Great question. With magnesium, it is a little bit trial and error. But when I work with clients, it’s more, it’s looking at other pictures of the puzzle. So when you were saying, ways to do that with magnesium, you do also want to ask yourself, “Have I been drinking enough water?” Because our bodies are made up over 60% water. And if we’re dehydrated and we don’t realize it, then it slows down our kidney function, which then in turn slows down our liver function. And sometimes just drinking some water is going to do it because you need to be able to have that so that everything starts to flow. So I always tell people, you drink half your body weight in ounces, approximately.

Okay. That’s easy to remember.

Exactly, it’s easy to remember. And then another easy thing to remember because especially as practitioners, you may have days where you’re going back to back with clients and you’re lucky if you have time to go to the bathroom.

Absolutely. Yeah, that’s a big complaint that a lot of PTs have because sometimes you’re seeing two, three, four patients an hour, every hour. So yeah, how are you supposed to get half your body weight in water? You drink it all in the morning and all at night and nothing in the middle of the day.
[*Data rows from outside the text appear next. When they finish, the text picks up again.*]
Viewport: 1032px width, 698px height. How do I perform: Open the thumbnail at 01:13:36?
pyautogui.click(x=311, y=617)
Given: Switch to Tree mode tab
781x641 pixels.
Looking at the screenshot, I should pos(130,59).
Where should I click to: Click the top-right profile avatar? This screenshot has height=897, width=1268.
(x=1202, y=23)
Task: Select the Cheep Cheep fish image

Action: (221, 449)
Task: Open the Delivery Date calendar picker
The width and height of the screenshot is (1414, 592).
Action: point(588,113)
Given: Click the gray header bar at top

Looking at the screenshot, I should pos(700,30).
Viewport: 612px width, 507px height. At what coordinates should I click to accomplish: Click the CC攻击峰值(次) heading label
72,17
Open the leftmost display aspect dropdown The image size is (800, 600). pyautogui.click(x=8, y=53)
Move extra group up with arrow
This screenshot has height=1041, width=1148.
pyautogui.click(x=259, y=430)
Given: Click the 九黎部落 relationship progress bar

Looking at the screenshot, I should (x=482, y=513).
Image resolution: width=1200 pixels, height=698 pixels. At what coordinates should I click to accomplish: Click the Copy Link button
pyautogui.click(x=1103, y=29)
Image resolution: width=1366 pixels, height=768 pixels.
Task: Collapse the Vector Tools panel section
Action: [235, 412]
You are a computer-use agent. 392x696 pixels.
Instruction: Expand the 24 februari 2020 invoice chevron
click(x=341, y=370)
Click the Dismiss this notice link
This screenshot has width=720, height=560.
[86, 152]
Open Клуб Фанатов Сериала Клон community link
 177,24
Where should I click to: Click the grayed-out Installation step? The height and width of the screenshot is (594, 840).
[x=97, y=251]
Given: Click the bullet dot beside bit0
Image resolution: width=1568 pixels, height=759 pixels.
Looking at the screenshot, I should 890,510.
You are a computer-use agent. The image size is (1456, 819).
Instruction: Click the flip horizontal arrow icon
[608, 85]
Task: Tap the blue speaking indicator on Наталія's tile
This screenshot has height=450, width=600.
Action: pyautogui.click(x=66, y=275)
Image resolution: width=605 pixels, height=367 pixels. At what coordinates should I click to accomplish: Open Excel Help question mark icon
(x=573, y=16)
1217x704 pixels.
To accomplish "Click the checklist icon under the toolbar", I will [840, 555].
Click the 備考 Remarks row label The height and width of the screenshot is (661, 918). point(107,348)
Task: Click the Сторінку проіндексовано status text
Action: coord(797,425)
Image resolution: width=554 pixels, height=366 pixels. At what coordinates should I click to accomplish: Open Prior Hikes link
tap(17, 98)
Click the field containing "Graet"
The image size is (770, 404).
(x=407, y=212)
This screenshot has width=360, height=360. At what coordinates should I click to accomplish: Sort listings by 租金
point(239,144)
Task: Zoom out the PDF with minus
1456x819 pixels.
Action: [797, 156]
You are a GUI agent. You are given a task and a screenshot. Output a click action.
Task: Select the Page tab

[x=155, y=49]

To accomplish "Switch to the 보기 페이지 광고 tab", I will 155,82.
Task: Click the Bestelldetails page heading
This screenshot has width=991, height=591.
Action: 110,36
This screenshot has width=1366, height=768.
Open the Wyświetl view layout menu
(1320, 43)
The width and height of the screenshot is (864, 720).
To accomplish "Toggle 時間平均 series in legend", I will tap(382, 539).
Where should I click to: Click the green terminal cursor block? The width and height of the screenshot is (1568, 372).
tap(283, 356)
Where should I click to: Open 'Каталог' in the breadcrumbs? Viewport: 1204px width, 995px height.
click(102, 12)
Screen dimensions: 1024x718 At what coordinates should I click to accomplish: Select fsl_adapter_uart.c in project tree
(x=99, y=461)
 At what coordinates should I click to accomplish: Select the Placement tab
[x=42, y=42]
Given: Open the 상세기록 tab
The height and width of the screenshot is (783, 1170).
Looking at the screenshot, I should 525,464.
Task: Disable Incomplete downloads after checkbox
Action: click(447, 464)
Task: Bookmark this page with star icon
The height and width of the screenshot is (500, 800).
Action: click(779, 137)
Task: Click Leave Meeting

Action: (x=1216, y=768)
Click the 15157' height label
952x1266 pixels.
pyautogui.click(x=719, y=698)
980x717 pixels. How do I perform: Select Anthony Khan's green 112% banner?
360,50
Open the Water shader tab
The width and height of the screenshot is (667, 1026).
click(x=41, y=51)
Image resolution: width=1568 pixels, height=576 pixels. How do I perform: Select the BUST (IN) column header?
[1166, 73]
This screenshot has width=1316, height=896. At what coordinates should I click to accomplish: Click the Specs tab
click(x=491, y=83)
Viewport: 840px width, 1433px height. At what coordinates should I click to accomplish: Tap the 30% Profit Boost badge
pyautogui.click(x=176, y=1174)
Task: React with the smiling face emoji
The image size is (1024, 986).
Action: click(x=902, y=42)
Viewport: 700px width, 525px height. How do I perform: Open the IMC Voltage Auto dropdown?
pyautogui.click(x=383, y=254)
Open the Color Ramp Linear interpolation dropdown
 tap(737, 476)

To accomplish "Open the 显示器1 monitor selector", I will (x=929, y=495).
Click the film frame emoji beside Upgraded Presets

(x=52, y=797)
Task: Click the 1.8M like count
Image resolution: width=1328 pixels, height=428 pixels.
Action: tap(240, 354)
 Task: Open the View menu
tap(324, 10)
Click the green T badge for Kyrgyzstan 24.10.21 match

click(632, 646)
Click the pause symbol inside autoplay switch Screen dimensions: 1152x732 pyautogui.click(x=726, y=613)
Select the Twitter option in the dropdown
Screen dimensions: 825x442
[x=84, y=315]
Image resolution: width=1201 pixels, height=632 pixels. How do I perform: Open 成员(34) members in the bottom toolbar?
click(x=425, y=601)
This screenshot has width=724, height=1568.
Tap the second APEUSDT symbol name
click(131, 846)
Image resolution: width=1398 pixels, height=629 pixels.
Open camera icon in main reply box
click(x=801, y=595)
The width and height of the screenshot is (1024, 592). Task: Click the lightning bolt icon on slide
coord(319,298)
Right? And then if you drink the water in the middle of the day and they’re like, “Oh my God, what if I have to go to the bathroom? I have to see my patient.” That’s more stress.

Right, right.

You don’t want to exacerbate that. So I always tell people like, look at your day, see how your schedule looks and then break it out so that you can at least figure out approximately and then put it in your calendar as a notification. Because then if something dings, it goes off, it’s like, “Oh yeah, drink my water.” Because sometimes, if you do like a 15 minute appointment, you have about 10 minutes between patients. Granted, people run behind schedule.

Of course.

But there’s always a way to find its way into it. And my thing is always, do the best that you can. I think part of the challenge is that we feel this pressure, that it has to be perfect, it has to be right on. Because if it’s not, we’re failing and then why bother do it, right?

Yeah, absolutely.

So thinking in terms of I’m doing the best that I can and I’m just taking baby steps, don’t try to do it all at once. If you know that you have a crazy day, do the best you can, and that helps people. But it’s like anything else, it’s a habit and it’s practice.

Yeah.

The other thing with stress that I talk to people about is you might need some herb support, like an adrenal support that has ashwagandha, Holy Basil, Rhodiola, that will help, there are adaptogenic herbs that will also help to kind of just make everything a little bit more calm so that it can reduce your anxiety. Because you generate anxiety from the stress.

Of course.

It just all becomes like this domino effect. Then it’s like, what can I do to just take those baby steps? And there are some amazing supplements out there. Some that are from nutraceutical company, some that are whole food companies. It’s really about finding the right one that works for you. But I know I take one every single day. That really helps me. And I honestly, sometimes I’m like, “I don’t know what I’d do without it.”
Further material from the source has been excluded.